### [TEXTE DE LECTURE]
┄┄┄┄┄┄┄┄┄┄┄┄┄┄┄┄┄┄┄┄

• APB fait un bide : 90 000 étudiants en souffrance

     

     

     

    APB fait un bide : 90 000 étudiants en souffrance

    Tirage au sort estival par un président d’université d’étudiants dans une filière en tension

     

     

    Près de 90 000 jeunes bacheliers, dont certains avec mention Bien ou Très Bien, ont appris, vendredi 14 juillet, qu’ils étaient toujours sans affectation pour la prochaine rentrée universitaire de septembre dans les licences auxquelles ils avaient candidaté via le portail national d’admission post-bac, dit APB. Ces bacheliers ont échoué aux deux premiers tirages au sort pratiqués par plusieurs universités (voir mon article : Tirage au sort des étudiants dans les filières en tension).

     

     

    Aussitôt, la nouvelle ministre de l’enseignement supérieur dont nul ne connaissait le nom (Frédérique Vidal) a pris la parole pour s’engager à mettre à la corbeille, en 2018, cette procédure du tirage au sort. Personne ne lui avait dit que la pratique du tirage au sort des étudiants, en dernier recours, dans les filières en tension, venait tout juste d’être entérinée par la circulaire n° 2017-077 du 24 04 2017, publiée au Bulletin officiel de l'éducation nationale, le jeudi 27 avril 2017, héroïquement signée, par délégation du ministre de l’Education nationale, par le chargé des fonctions de directeur général de l’enseignement supérieur « par intérim. » (http://www.education.gouv.fr/pid285/bulletin_officiel.html?cid_bo=115792).

     

     Mais rassurez-vous, bonnes gens, ce lundi 17 juillet 2017, les syndicats étudiants bien en cours, les présidents d’université non encore partis en vacances, des parents d'élèves et des représentants du ministère non identifiables se réunissent « pour échanger des vues au sujet de la question des modalités d’entrée en faculté », étant exclu le seul remède efficace susceptible de fâcher les électeurs : la sélection des candidats par les universités.

     

    En attendant, le communiqué officiel de cette réunion estivale, voici, chers lecteurs inconnus, un court extrait de mon article « Dieu et Dieu font Droit », paru aux Petites Affiches du 8 juin dernier (Petites affiches, Gazette du Palais, La loi, Le Quotidien juridique, n° 114 du 8 juin 2017, p. 8 à 14. Les enseignants, étudiants et personnels administratifs d’universités peuvent consulter cet article sur Lextenso grâce à leur numéro d’authentification en se connectant au site de leur bibliothèque universitaire. Il en est de même des professionnels du droit abonnés à l’une des bases juridiques de Lextenso. https://www.lextenso.fr/).

┄┄┄┄┄┄┄┄┄┄┄┄┄┄┄┄┄┄┄┄

### [CONSIGNE]
Poursuivez, s'il vous plaît, le texte sur les bacheliers restés sans affectation dans APB, à la suite de sa dernière phrase. Les enregistrements constituent un matériau distinct du texte.

Enregistrements de texte et de pointage d'éléments
┄┄┄┄┄┄┄┄┄┄┄┄┄┄┄┄┄┄┄┄

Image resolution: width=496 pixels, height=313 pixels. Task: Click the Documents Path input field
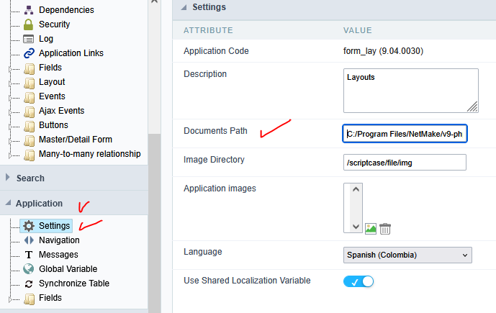(405, 133)
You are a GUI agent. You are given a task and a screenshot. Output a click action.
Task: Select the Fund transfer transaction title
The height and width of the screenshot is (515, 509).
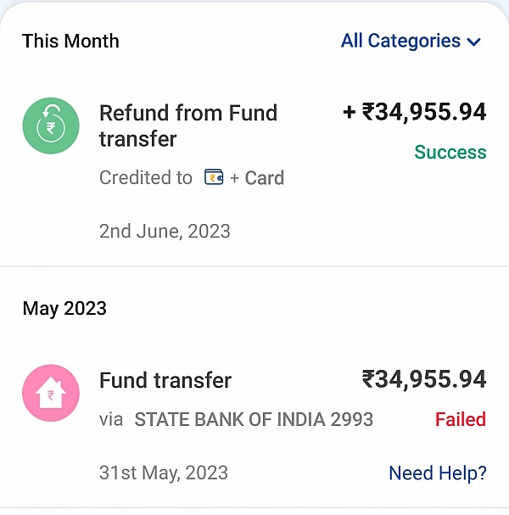165,380
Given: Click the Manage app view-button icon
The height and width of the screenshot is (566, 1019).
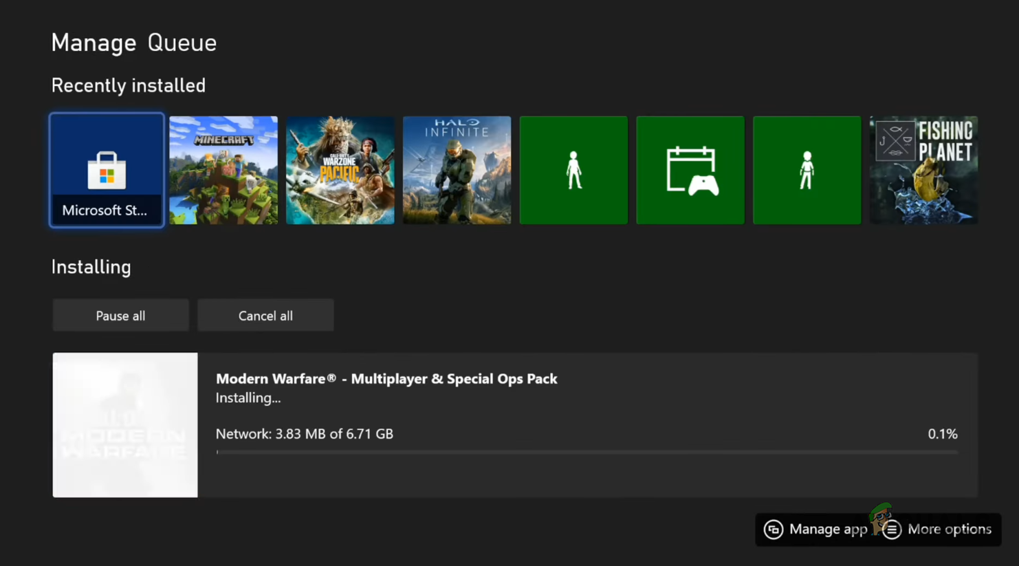Looking at the screenshot, I should click(x=774, y=530).
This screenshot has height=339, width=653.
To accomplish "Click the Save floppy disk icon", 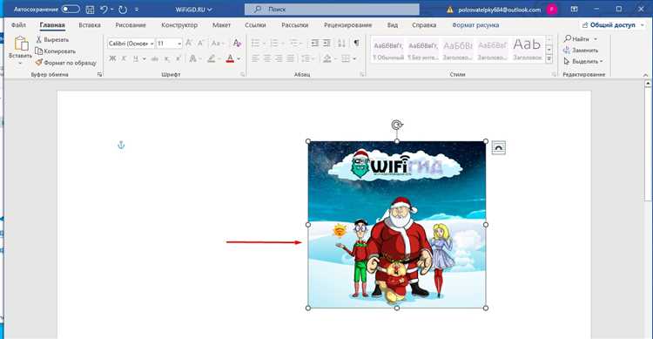I will 90,10.
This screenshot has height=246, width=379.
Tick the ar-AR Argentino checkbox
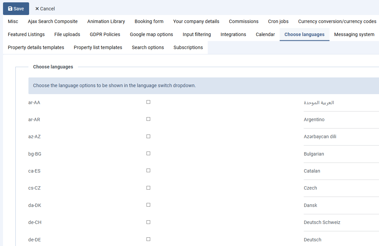pos(148,119)
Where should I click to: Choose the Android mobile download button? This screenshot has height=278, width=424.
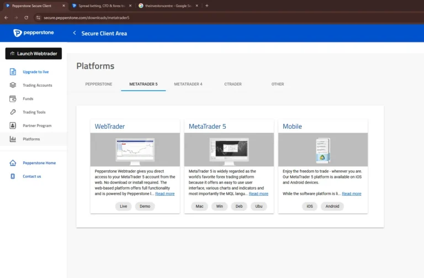332,206
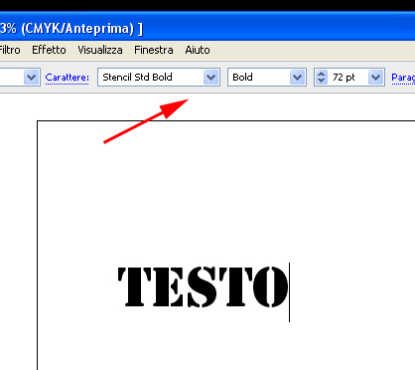Open the Paragrafo panel link

tap(403, 78)
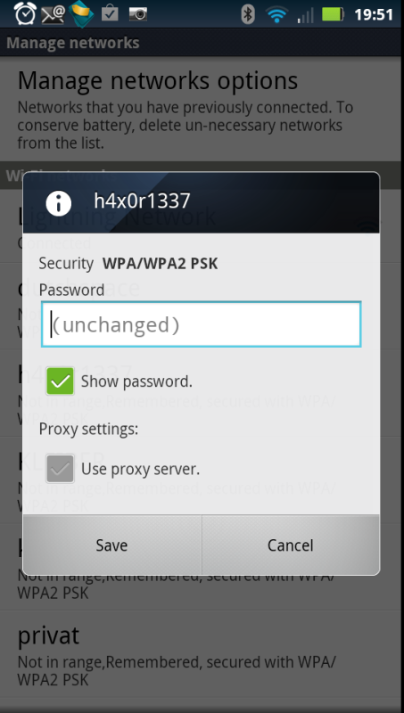
Task: Tap the Bluetooth status icon
Action: click(248, 14)
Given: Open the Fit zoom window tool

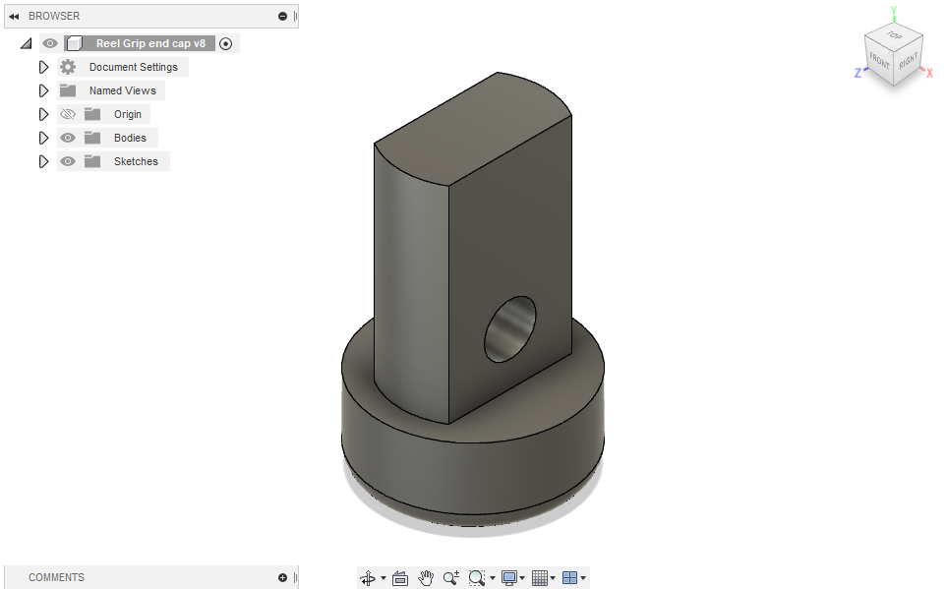Looking at the screenshot, I should 477,578.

┄┄┄┄┄┄┄┄┄┄┄┄┄┄┄┄┄┄┄┄

### [RÉPONSE PROPOSÉE]
    J’y raconte les mésaventures d’Allegro Moderato, jeune bachelier ES, notamment confronté au choix d’une formation et d’une université (NDRL : Je suis désolé mais, lorsque j’ai rédigé dans le courant de l’année cette comédie du droit, je n’avais pas imaginé une seule seconde qu’un bachelier avec mention Très Bien puisse être écarté de l’ensemble des universités où il avait candidaté dans la filière de son choix en application du programme informatique APB. D’ailleurs, personne ne m’aurait cru !).

     

         - Le choix d’une vie. Invité à faire ses vœux d’études supérieures sur la plateforme en ligne APB à laquelle « on y comprend pas grand’chose » (www.admission-postbac.fr/), parmi les 12 000 formations proposées, Allegro Moderato, s’était subitement posé la question de sa vocation. Fauché comme les blés, il ne pouvait intégrer les grandes ou les petites-grandes écoles de la Place à honoraires libres. Nul en math, il devait renoncer à l’appel de la vie micro ou macro économique des facs d’éco. Quant à socio ou  psycho, il aurait dû souffrir des moqueries de son entourage. Bien sûr, il y avait l’UFR de sports, rebaptisée STAPS ou « Sciences et Techniques des Activités Physiques et Sportives », mais il préférait regarder le sport à la télé. Aussi avait-il choisi de s’inscrire dans une fac de droit à tarif réglementaire pour devenir avocat afin de défendre l’infortune puis, l’âge venant, conseiller la fortune et obtenir un mandat de député.

     

           - Grande ou petite fac ? Habitant en banlieue, Allegro Moderato ne pouvait s’inscrire dans les grandes facs du quartier latin qui se disputaient le label Panthéon. Il devait intégrer l’une des facs de la zone de Paris, construites en catastrophe entre les années sixties et les années nonante. Il opéra un minutieux classement entre elles à l’aide des fiches horaires SNCF, RER et RATP, et des avis d’étudiants donnés sur les réseaux sociaux d’universités (« Dzolé, j'y vais un peu fort, mais cette fac en ruine c’est le chaos et une insulte à l’intelligence » ; « Ben alors y a personne pour répondre svp ? » ; « Fil fermé par la modération »). C’est ainsi qu’il classa en premier une fac à RER ; en second une fac MTBus ; et ainsi de suite jusqu’à la fac à opinion mitigée la plus proche de chez lui, en quartier sensible. Après avoir saisi ses vœux sur le portail APB, il modifia son classement plus d’une vingtaine de fois en prenant soin de toujours classer en dernière place la fac tout près de chez lui. Puis il confirma solennellement ses vœux.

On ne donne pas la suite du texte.